639-P: Pharmacological Mobilization and Recruitment of Bone Marrow Stem Cells Accelerates Diabetic Wound Healing in Rats with Diabetic Complications

Abstract

Introduction: The lifetime incidence of foot ulcers has been estimated to be 19% to 34% among persons with diabetes. Diabetic wound healing(DWH) remains a challenge. Given the promising role of stem cells in wound healing, the current study proposed to improve DWH by mobilizing and recruiting bone marrow stem cells pharmacologically with combination of AMD3100 and low-dose FK506 (AF) in rats. Methods: T2 GK rats and STZ induced T1DM SD rats were used. To determine the role of bone marrow stem cells, bone marrow from GFP tg Lewis were transplanted into wt Lewis rats and T1 rats were induced by STZ injection at 2 months following bone marrow transplantation. Full-thickness wounds were created in the dorsal skin or in the foot skin at 6 weeks after STZ injection or GK rats at 4 month old.
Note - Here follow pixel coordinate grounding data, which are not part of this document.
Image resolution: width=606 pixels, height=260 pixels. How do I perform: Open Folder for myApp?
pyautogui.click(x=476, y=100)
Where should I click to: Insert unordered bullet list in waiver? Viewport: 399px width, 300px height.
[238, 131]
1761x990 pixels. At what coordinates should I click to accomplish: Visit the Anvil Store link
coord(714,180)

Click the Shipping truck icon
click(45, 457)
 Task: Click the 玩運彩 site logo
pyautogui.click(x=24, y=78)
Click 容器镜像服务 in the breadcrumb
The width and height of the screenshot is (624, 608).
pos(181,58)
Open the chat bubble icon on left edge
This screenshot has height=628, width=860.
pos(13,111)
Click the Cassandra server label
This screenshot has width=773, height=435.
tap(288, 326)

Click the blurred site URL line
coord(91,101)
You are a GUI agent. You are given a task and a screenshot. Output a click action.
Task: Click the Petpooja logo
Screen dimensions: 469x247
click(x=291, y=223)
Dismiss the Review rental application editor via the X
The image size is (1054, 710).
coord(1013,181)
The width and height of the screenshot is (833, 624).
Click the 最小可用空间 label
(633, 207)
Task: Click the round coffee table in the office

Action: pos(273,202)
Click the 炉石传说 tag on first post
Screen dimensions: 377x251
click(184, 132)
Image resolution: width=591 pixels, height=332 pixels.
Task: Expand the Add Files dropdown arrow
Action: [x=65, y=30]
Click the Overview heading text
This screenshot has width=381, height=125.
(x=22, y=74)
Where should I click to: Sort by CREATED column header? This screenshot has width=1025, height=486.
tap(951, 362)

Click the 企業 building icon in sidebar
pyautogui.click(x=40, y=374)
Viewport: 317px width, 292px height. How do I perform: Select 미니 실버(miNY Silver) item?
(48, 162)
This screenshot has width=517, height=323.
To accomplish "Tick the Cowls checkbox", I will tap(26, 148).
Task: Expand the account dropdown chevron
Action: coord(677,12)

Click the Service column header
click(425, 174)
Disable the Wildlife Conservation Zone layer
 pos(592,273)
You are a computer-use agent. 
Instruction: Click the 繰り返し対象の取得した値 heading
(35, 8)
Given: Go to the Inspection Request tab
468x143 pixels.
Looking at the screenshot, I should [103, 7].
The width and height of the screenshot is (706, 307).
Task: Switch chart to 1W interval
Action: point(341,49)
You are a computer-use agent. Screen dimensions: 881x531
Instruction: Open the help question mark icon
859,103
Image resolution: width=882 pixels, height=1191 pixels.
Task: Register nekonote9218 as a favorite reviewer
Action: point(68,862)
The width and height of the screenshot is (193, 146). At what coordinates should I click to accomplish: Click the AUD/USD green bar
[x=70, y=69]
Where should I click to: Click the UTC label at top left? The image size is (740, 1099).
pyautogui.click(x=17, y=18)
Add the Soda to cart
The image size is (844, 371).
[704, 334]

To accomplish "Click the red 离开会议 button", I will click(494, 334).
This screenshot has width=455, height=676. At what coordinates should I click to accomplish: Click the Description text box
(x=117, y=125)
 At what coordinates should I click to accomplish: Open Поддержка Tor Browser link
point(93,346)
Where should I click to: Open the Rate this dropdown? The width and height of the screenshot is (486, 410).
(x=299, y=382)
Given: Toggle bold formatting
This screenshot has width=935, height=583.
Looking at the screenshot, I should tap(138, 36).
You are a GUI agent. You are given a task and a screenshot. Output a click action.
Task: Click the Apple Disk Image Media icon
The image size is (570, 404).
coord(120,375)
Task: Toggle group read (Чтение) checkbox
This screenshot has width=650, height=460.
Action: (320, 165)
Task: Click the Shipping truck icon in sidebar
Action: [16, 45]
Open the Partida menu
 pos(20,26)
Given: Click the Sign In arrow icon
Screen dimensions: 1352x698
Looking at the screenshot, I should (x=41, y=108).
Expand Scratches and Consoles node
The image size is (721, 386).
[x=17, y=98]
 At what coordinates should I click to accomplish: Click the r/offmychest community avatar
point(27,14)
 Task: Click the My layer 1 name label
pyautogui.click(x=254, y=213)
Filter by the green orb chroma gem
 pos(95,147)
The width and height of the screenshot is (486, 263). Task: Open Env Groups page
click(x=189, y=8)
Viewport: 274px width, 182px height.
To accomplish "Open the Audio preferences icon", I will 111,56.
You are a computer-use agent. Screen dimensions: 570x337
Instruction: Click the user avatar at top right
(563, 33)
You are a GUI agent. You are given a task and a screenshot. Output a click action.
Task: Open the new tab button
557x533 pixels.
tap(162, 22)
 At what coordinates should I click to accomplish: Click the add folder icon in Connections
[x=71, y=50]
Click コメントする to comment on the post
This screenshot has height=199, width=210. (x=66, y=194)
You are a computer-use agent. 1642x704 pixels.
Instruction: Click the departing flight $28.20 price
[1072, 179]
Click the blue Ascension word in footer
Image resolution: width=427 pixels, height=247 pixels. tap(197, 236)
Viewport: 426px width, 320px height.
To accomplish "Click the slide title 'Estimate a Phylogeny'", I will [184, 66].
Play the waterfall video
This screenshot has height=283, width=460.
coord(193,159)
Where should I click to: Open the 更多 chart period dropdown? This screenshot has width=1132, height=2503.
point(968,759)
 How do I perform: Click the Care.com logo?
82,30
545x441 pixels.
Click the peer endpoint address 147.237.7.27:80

Wounded rats were divided into two experimental groups and received saline or a combination of AMD3100 (1mg/kg) and FK506 (0.1mg/kg) immediately after wounding and every 2 days until complete healing. Results: At the time of wounding, all animals developed peripheral artery disease and neuropathy. The back wound healing time was reduced from 27 to 19 days and the foot wound healing time was reduced from 25 to 20 days in T1DM rats treated with AF. Similarly, the back wound healing time was reduced from 26(S) to 21(AF) days in GK rats. Equally important, healing was accompanied by reduced scar and regeneration of hair follicles. Searching for the mechanisms, we found that AF therapy mobilized bone marrow stem cells to peripheral blood and recruited bone marrow-derived CD31+CD133+ endothelial progenitor cells, CD34+ stem cells and Ym1/2+ M2 macrophages into the wound sites and enhanced capillary and hair follicle neogenesis. Conclusion: Combination of AMD3100 and low-dose FK506 results in better and faster healing of diabetic wounds in rats with diabetic peripheral artery disease and neuropathy. Our findings offer a significant therapeutic approach to healing of DFU. Disclosure L. Qi: None. A.R. Ahmadi: None. J. Huang: None. Q. Lin: None. M. Chen: None. H. Kuwabara: None. K. Iwasaki: None. J. Burdick: None. Z. Sun: None.